What you need to do
Show every line below where "computer" can be found.

Data extracts
----------
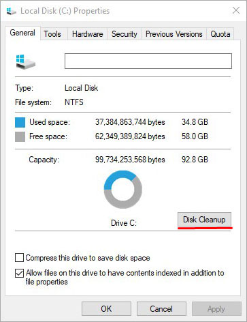Click the disk usage donut chart

tap(123, 189)
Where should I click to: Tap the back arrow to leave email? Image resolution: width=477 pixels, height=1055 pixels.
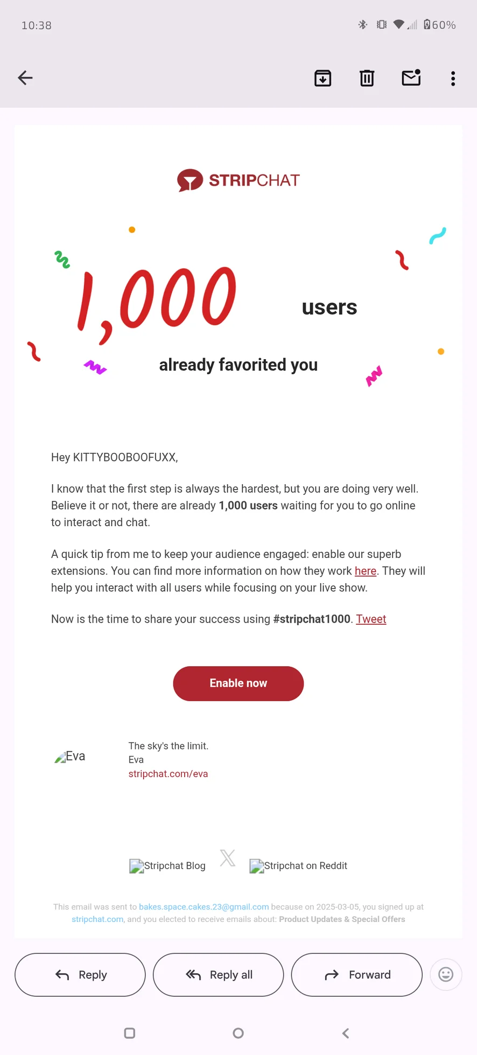(x=25, y=78)
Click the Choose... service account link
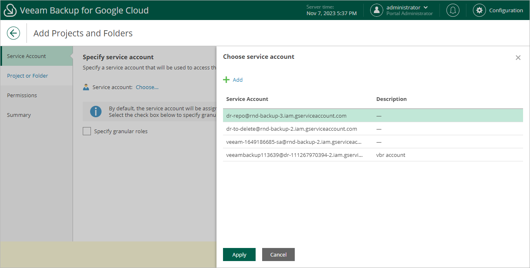The width and height of the screenshot is (530, 268). click(x=147, y=87)
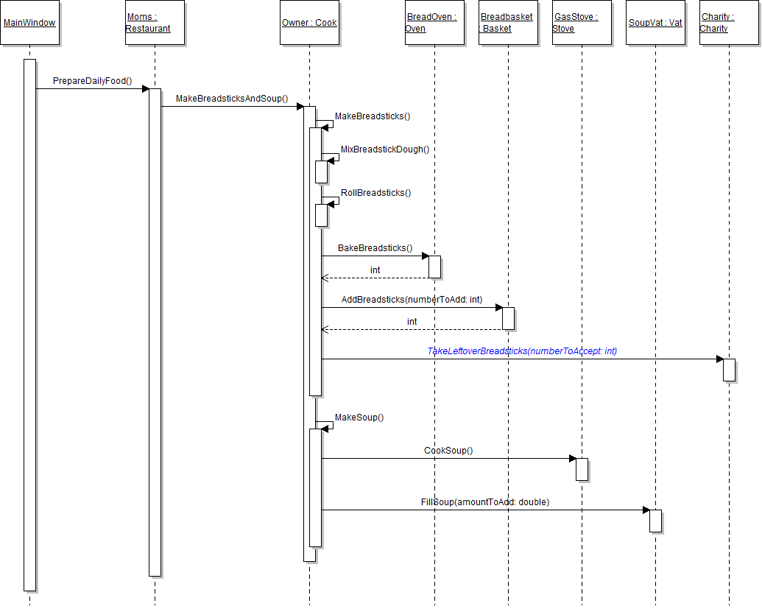Select the MainWindow lifeline box
The height and width of the screenshot is (609, 762).
coord(29,23)
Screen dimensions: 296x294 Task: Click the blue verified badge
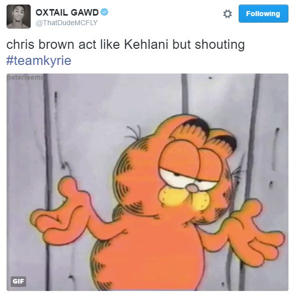pos(104,12)
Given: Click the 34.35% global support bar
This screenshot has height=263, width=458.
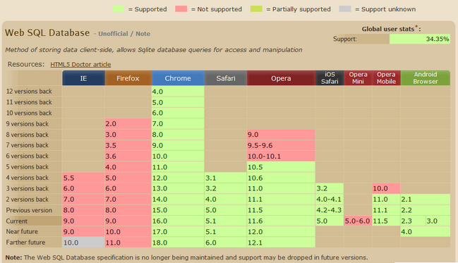Looking at the screenshot, I should click(x=419, y=39).
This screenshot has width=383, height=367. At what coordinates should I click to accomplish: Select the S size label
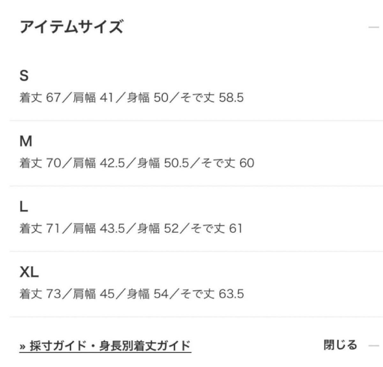click(24, 76)
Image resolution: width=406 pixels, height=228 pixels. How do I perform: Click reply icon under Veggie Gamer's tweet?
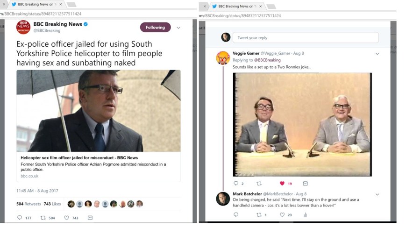[236, 184]
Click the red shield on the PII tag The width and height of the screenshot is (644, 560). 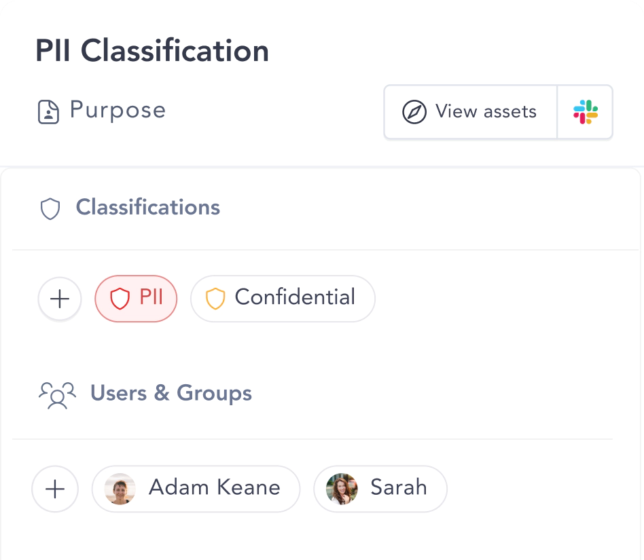pyautogui.click(x=120, y=298)
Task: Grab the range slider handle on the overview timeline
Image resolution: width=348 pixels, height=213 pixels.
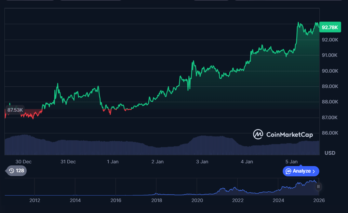Action: click(318, 187)
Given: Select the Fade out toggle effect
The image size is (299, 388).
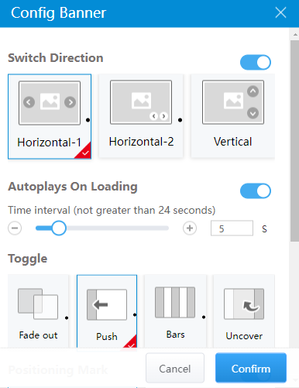Looking at the screenshot, I should click(x=38, y=311).
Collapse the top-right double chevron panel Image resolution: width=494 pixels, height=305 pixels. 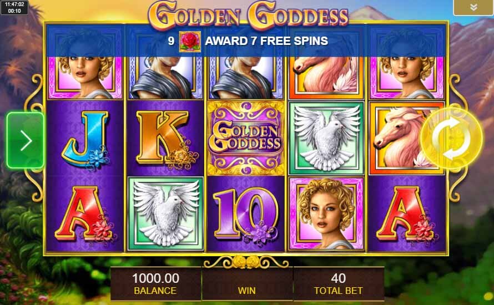click(473, 8)
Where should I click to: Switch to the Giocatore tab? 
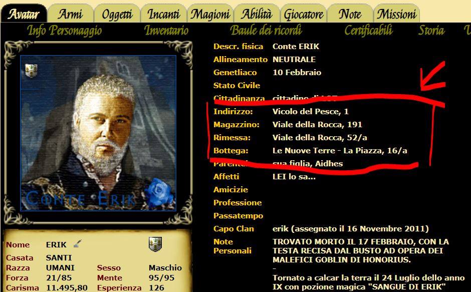point(303,14)
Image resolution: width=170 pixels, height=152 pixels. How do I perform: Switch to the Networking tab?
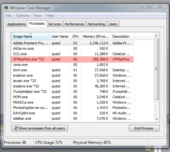coord(96,24)
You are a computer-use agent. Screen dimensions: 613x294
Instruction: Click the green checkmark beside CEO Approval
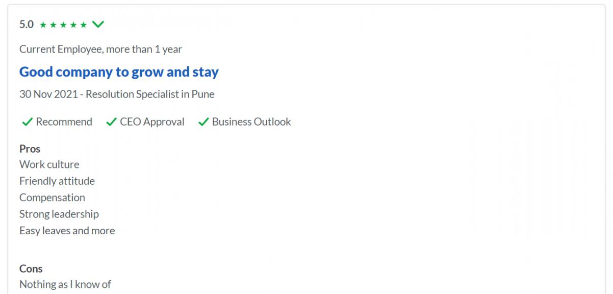pyautogui.click(x=111, y=122)
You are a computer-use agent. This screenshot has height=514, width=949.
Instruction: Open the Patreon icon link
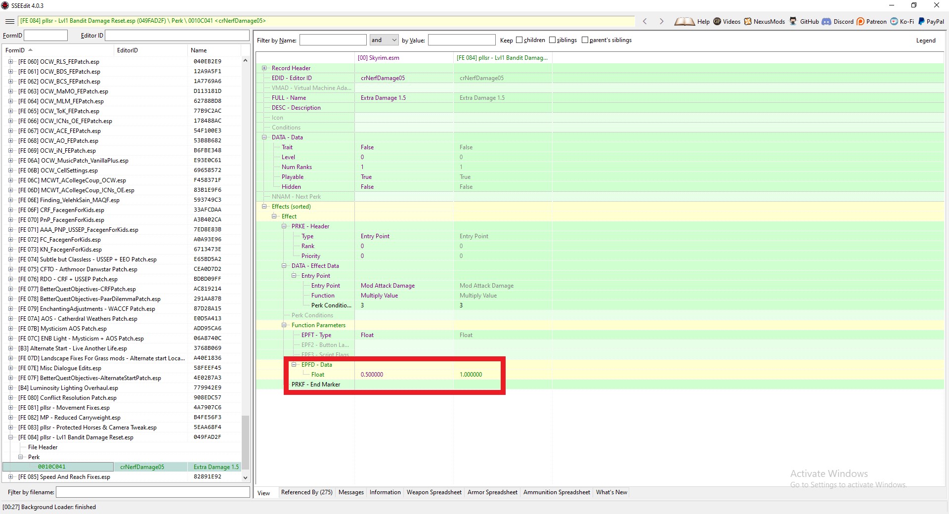(861, 21)
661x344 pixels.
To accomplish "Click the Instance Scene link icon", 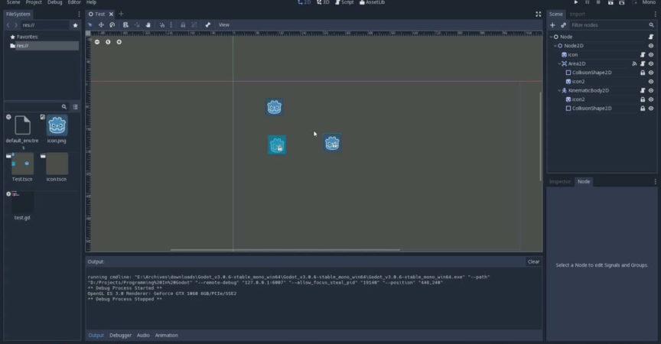I will coord(562,25).
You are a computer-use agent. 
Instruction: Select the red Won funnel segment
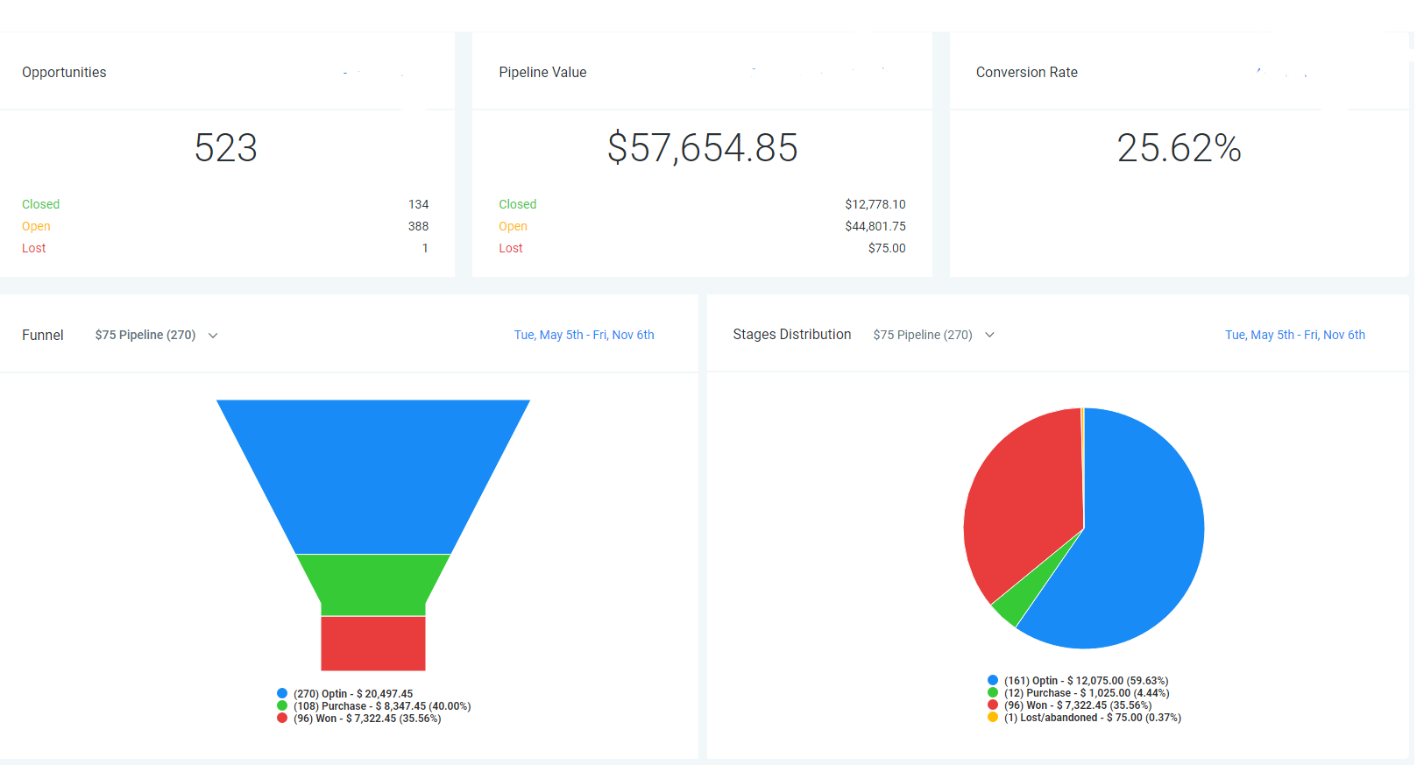(373, 643)
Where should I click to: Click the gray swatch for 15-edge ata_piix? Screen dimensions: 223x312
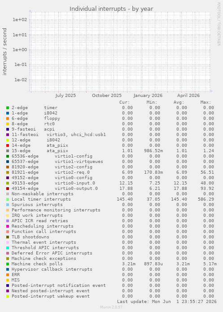tap(8, 151)
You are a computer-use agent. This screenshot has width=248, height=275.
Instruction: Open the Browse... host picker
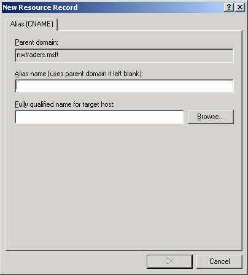click(211, 117)
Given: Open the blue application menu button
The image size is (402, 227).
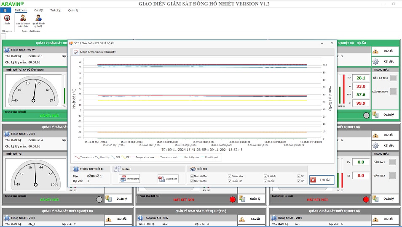Looking at the screenshot, I should [5, 10].
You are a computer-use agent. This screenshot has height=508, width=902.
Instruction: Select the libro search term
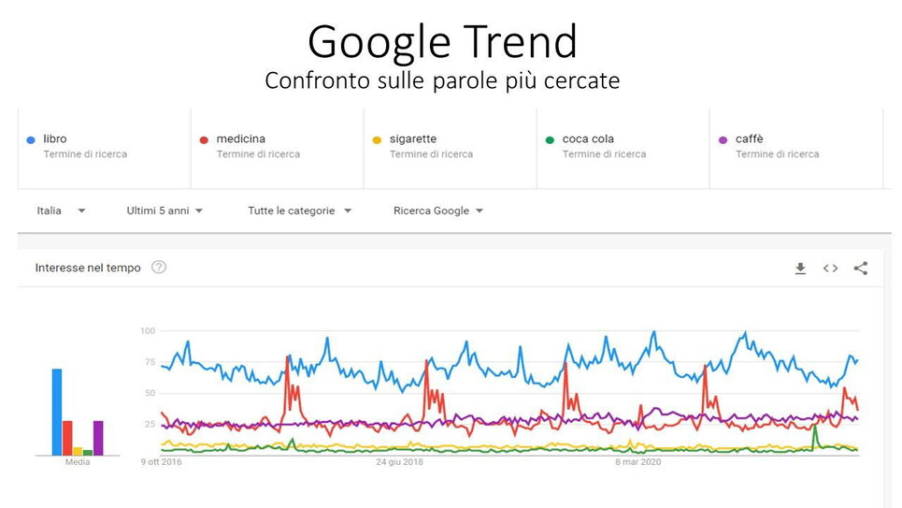[55, 139]
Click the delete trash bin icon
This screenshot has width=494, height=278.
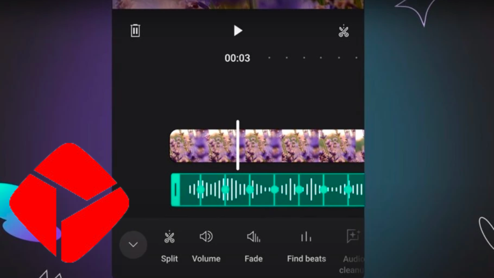[x=135, y=31]
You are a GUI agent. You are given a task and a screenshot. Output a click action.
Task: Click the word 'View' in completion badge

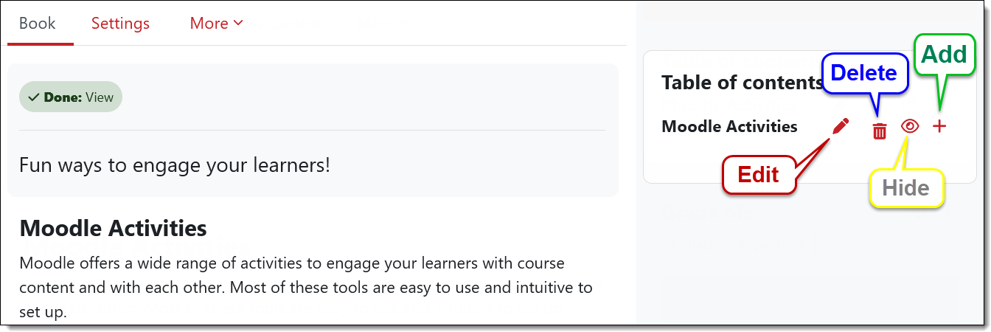100,97

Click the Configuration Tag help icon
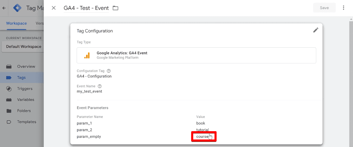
----------
Solution
You are a computer-use agent. Screen dimensions: 613x294
You are a computer-use agent. This screenshot has height=514, width=949.
You are a computer-use agent. 
You are a computer-use agent. This screenshot has width=248, height=275.
You are a computer-use agent. This screenshot has height=508, width=902.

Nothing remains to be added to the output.